[shaggybill]

Hello. Here's a question that I'm having trouble figuring out the concept of.


H2SO4 + Ca(OH)2  ->  2H2O + CaSO4

List all the species present in solution after the reaction is complete.

The answer: Ca²⁺, OH^-, (H₂O)


I don't understand that answer.

[Borek]

Don't feel alone.

Have you listed all information given?

[shaggybill]

Thank you for answering. Yes, I think I have given all the information listed. This was a question on my last quiz. Question 3a was balancing that equation. 3b was calculating the number of moles of each of the reagents, and 3c was to list all the species present in solution after the reaction is complete.

I got 3a and 3b right, no problem, but I'm not sure what 3c is asking for.

Here's a link to the quiz key if you want to look at it. I don't think I'm leaving out anything important. It's question 3c.

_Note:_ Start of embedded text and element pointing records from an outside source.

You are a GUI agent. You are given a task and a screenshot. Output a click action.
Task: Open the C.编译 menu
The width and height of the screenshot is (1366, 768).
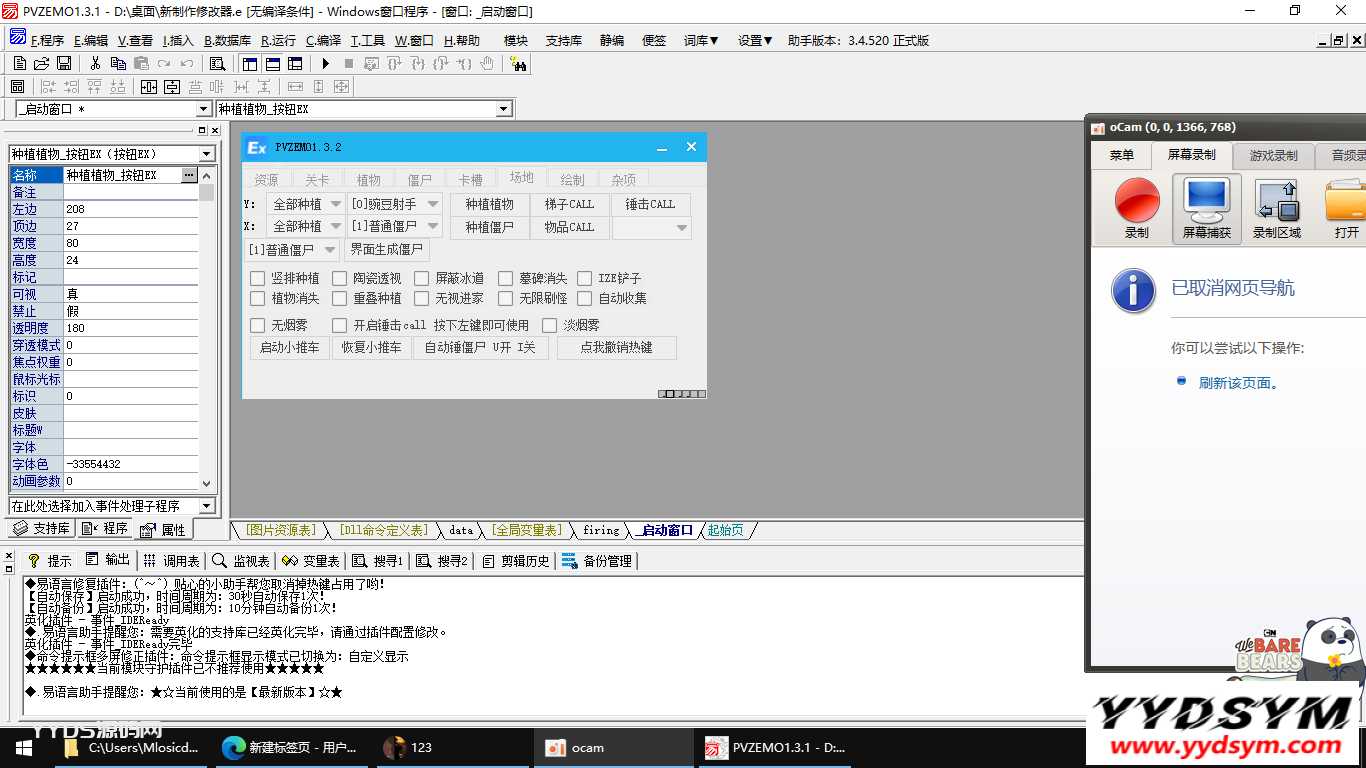pos(323,41)
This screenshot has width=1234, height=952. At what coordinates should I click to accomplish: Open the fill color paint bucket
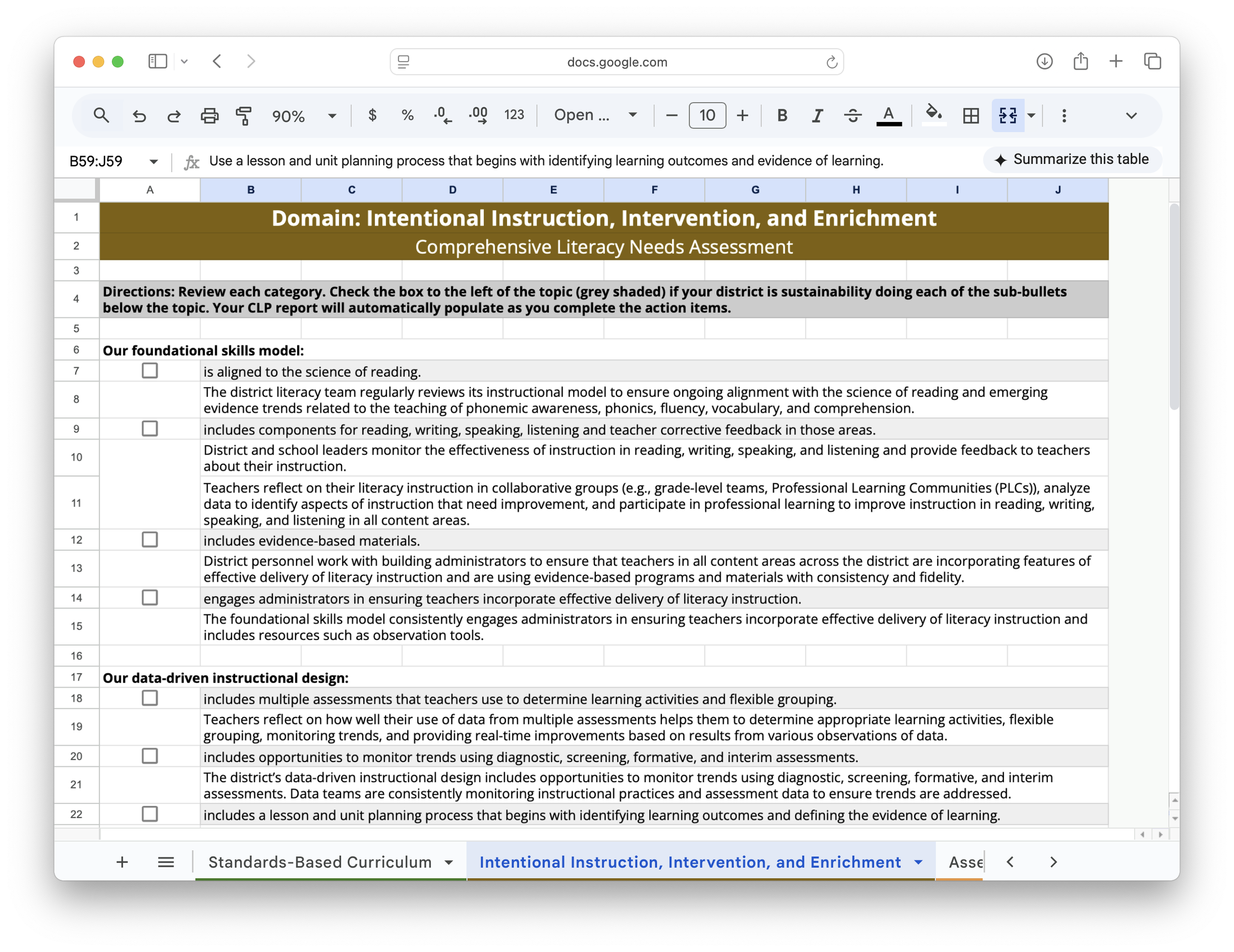(x=933, y=114)
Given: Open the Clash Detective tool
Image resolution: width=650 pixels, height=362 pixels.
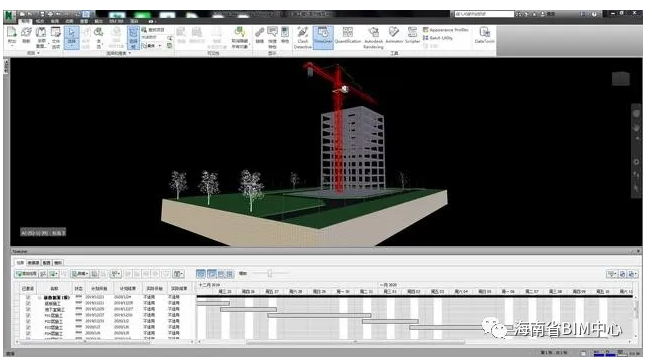Looking at the screenshot, I should 303,37.
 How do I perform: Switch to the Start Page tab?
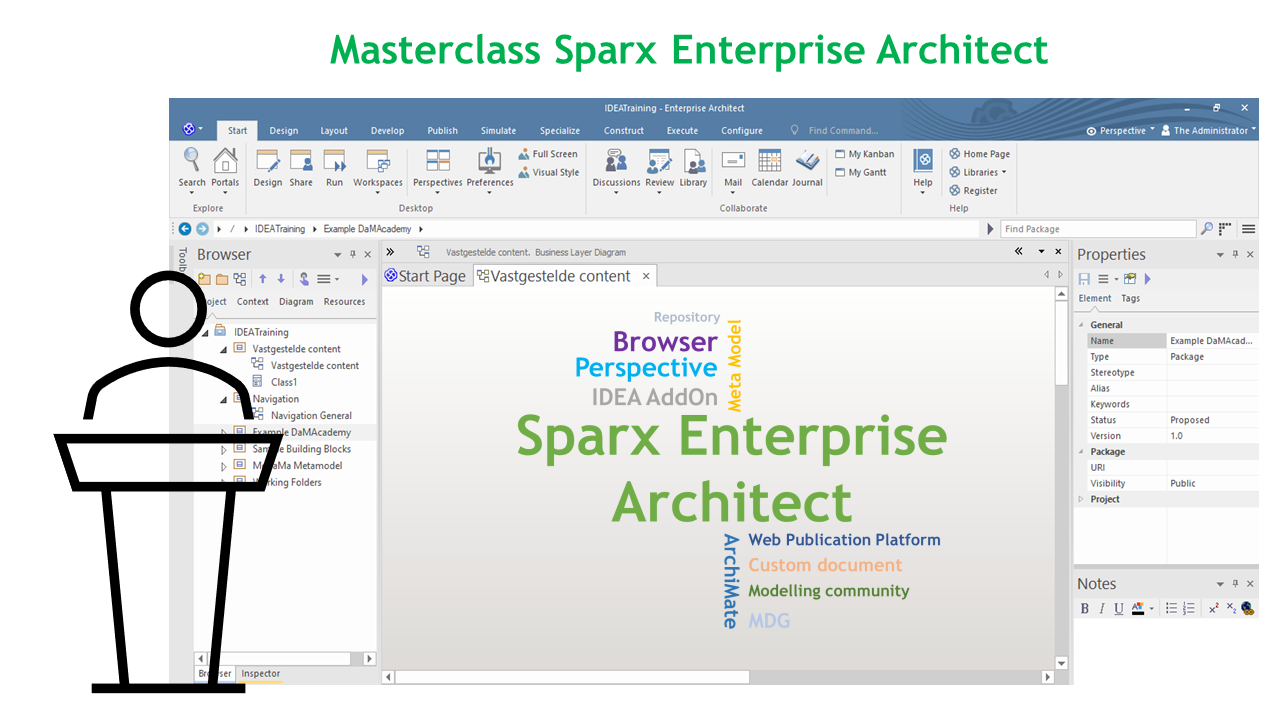tap(425, 276)
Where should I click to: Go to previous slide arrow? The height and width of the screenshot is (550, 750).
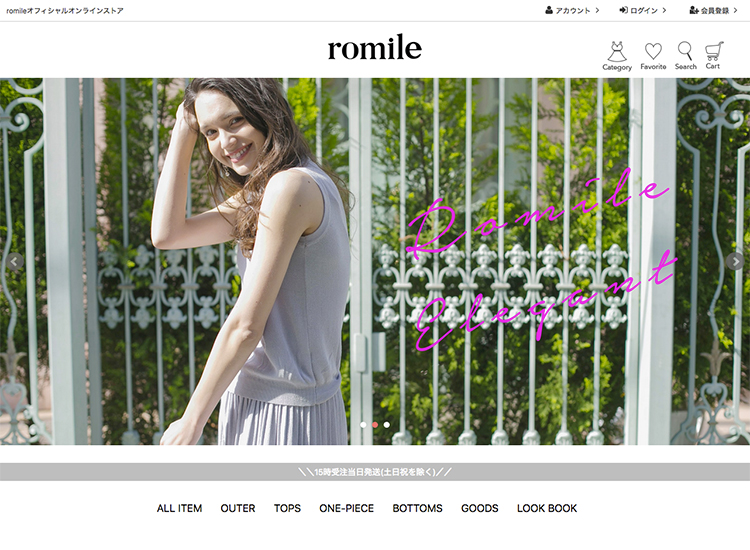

http://chem.uncc.edu/images/stories/courses/chem1251/quizzes/q3-530key.pdf

[nj_bartel]

You were leaving out some necessary information.  You're reacting an excess of calcium hydroxide with sulfuric acid.  That means you'll have Ca²⁺ ions and OH^- ions in your aqueous solution due to leftover unreacted calcium hydroxide.  You do not have any SO₄^2- present because calcium sulfate is essentially insoluble in water.

[Borek]

You do not have any SO₄^2- present because calcium sulfate is essentially insoluble in water.

Only on High School level, in General Chemistry its solubility is in the 0.005M range.

[nj_bartel]

Ok, I assumed this was a solubility rules question.

Could you account for the lack of SO₄^2- due to LeChatlier's?

The excess would leave you with 0.114 M Ca²⁺ to counteract a pretty comparatively small amount of CaSO₄ that would normally dissolve lightly.  Would there literally be no SO₄ then, or is it just now insignificant enough of a concentration that you can discount it?

[Borek]

Ok, I assumed this was a solubility rules question.

Could be you are right, it is just that one never knows. Question was asked in GC forum, but sounded like HS.